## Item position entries
######

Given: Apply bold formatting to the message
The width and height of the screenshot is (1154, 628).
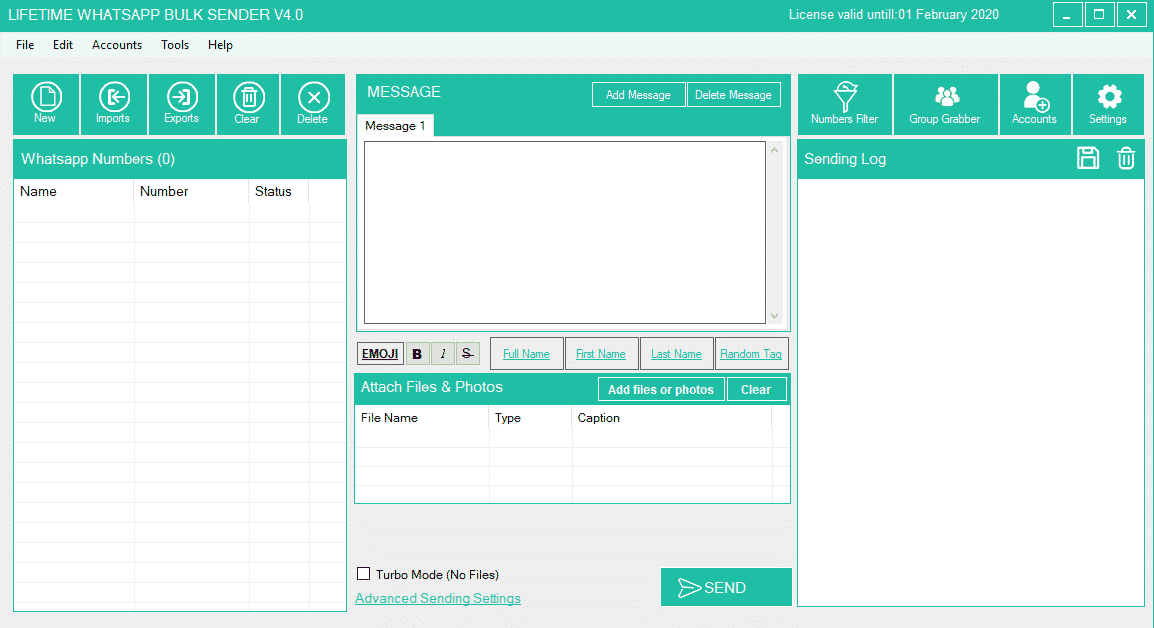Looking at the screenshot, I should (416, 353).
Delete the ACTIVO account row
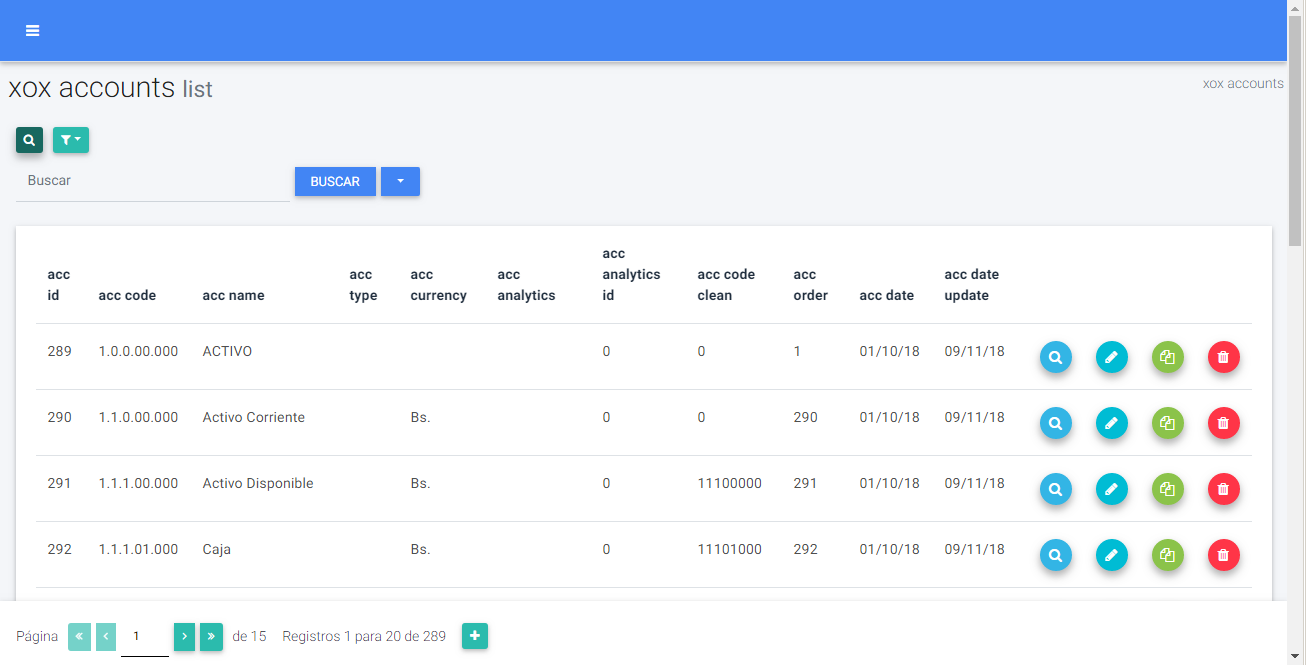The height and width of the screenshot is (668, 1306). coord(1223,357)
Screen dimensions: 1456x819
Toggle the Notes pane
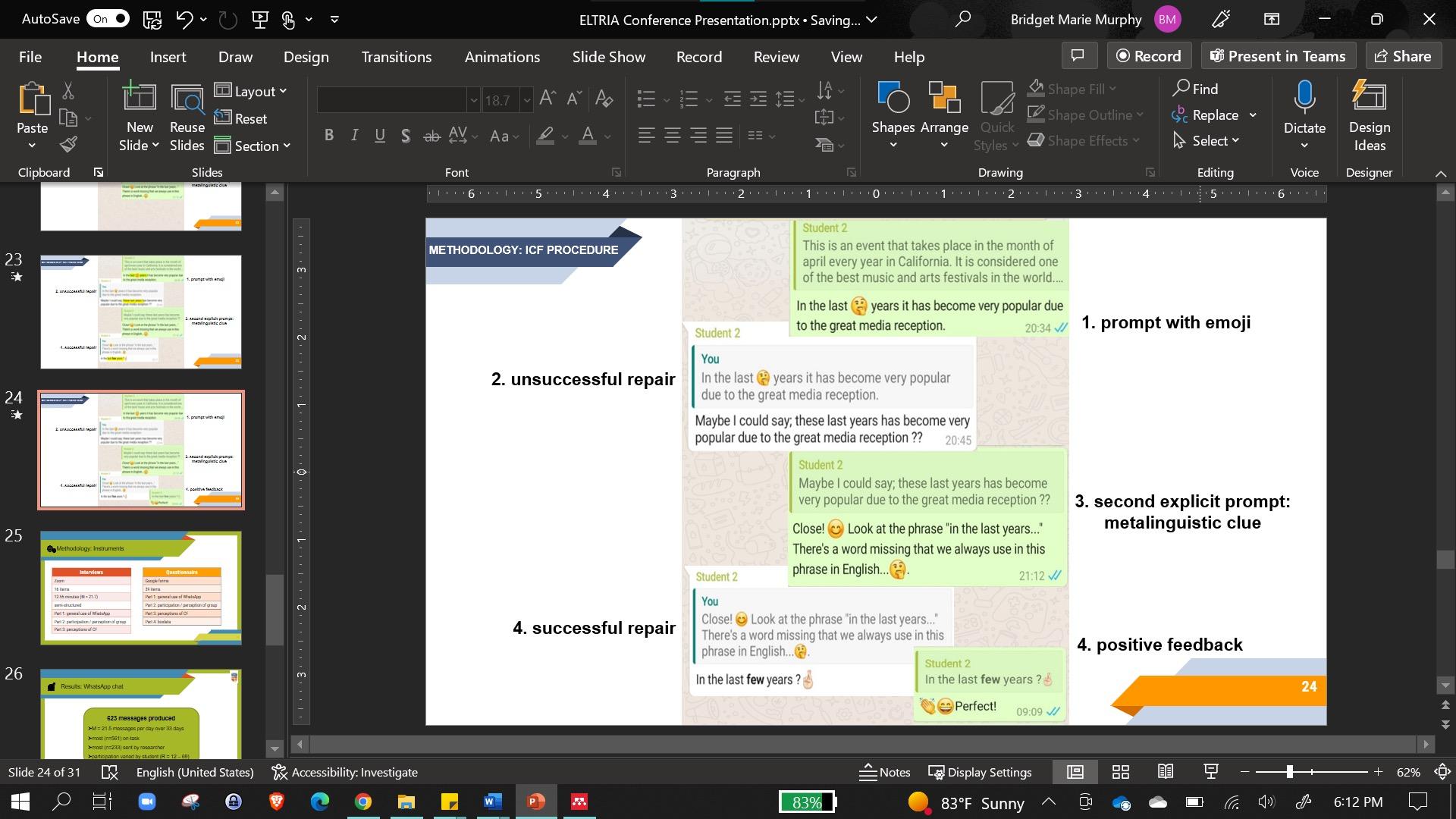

######

## TO DO
Recast every line of the records above as a numbered list, skipping any blank lines. Leave the pictures out of your answer.

## WRITTEN SOLUTION
1. Given: Apply bold formatting to the message
2. The width and height of the screenshot is (1154, 628).
3. Looking at the screenshot, I should (416, 353).
4. Delete the ACTIVO account row
5. The height and width of the screenshot is (668, 1306). coord(1223,357)
6. Screen dimensions: 1456x819
7. Toggle the Notes pane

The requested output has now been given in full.